Mustafa Kemal, Anadolu’ya geçerken, gazeteci Ruşen Eşref, “Anafartalar kahramanı ile mülâkat” adında bir röportaj neşrederek, kendisini halka tanıttı. İttihatçılar, sonradan Ankara’ya da sızdığı için; kendilerini kahraman olarak lanse edebilmek için Çanakkale’yi kullanmıştır. Bir başka deyişle Çanakkale Zaferi, İttihatçıları takdis etmek için kullanılmıştır.
Çanakkale geçilseydi…
Çanakkale geçilseydi, harb bu kadar uzamazdı. İtilaf donanması Çanakkale’yi geçince, Bâbıâli, bunlarla münferid sulh istemek zorunda kalırdı. Zâyiatın çok olduğu kara harblerine gerek kalmazdı. Milyona yakın Mehmetçiğin şehid olup, esir düştüğü Irak, Mısır, Galiçya, Suriye gibi yeni cepheler açılmazdı. Daha az zâyiatla harbden çekilmek mümkün olurdu.
Çanakkale geçilseydi, Arap ihtilâli gerçekleşmez; Filistin, Suriye, Irak, Arabistan elden çıkmazdı. Hâdiselerin zincirleme tesiri nazara alınırsa, Arabistan’da Vehhabî Suud Krallığı, Filistin’de İsrail Devleti kurulmazdı. Petrol havzaları ve mukaddes beldeler işgal edilmezdi.

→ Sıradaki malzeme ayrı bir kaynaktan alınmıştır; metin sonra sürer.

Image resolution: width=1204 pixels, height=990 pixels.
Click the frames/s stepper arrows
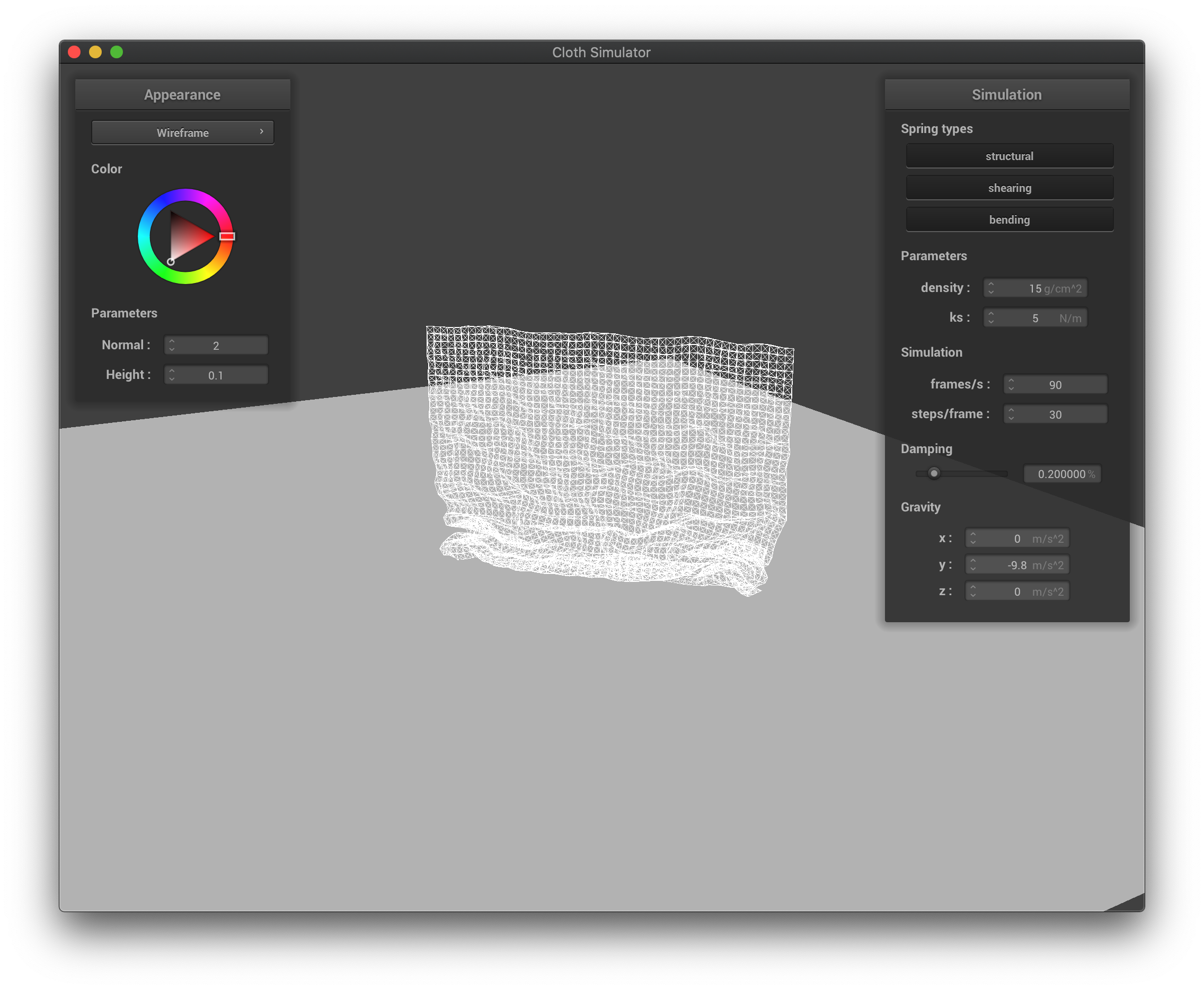[1011, 384]
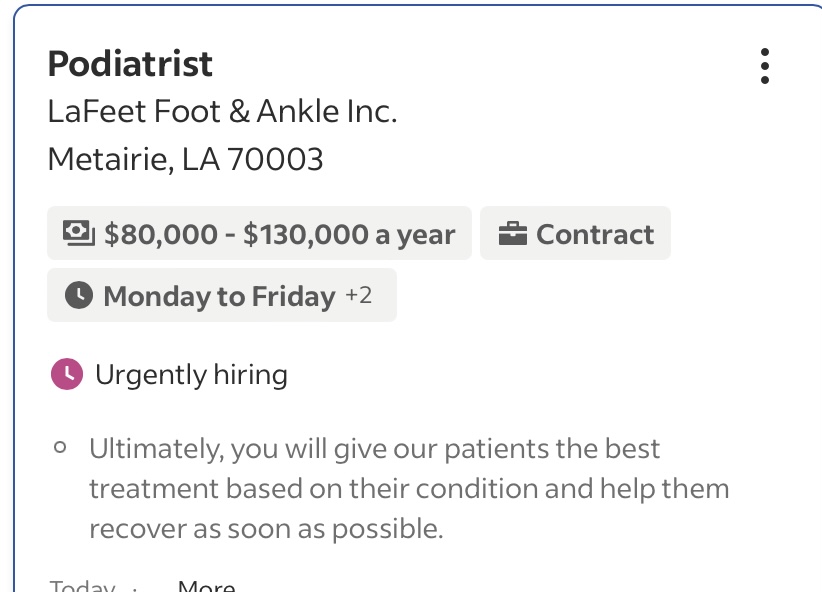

Belki Arap toprakları müstakil olurdu, ama Osmanlı Milletler Topluluğu adıyla toparlanabilirdi.
Çanakkale geçilseydi, harb erken biteceği için, Anadolu ve Rumeli’de yüz binlerce insan yurtlarından sürülmezdi.
Çanakkale’yi geçmek isteyenler Rusya’ya yardım götürdükleri için, Rusya’da Bolşevik ihtilâli olmaz; çarlık devrilmez; yetmiş sene dünya milletlerini inim inim inleten komünist idare kurulmaz; ekserisi Türk asıllı milyonlarca insan katliâma maruz kalmazdı. Bolşevik Ruslar Güney Kafkasya’ya inemezler; Azerbaycan, Gürcistan ve Ermenistan işgal edilmezdi.
Çanakkale geçilseydi, muhtemelen, İtilaf devletleri Osmanlı Devleti’ne bu kadar acımasız davranmaz; kendi meselesi olmayan bir harbe girip, muharebeleri uzattığı için savaş suçlusu muamelesi yapmazdı.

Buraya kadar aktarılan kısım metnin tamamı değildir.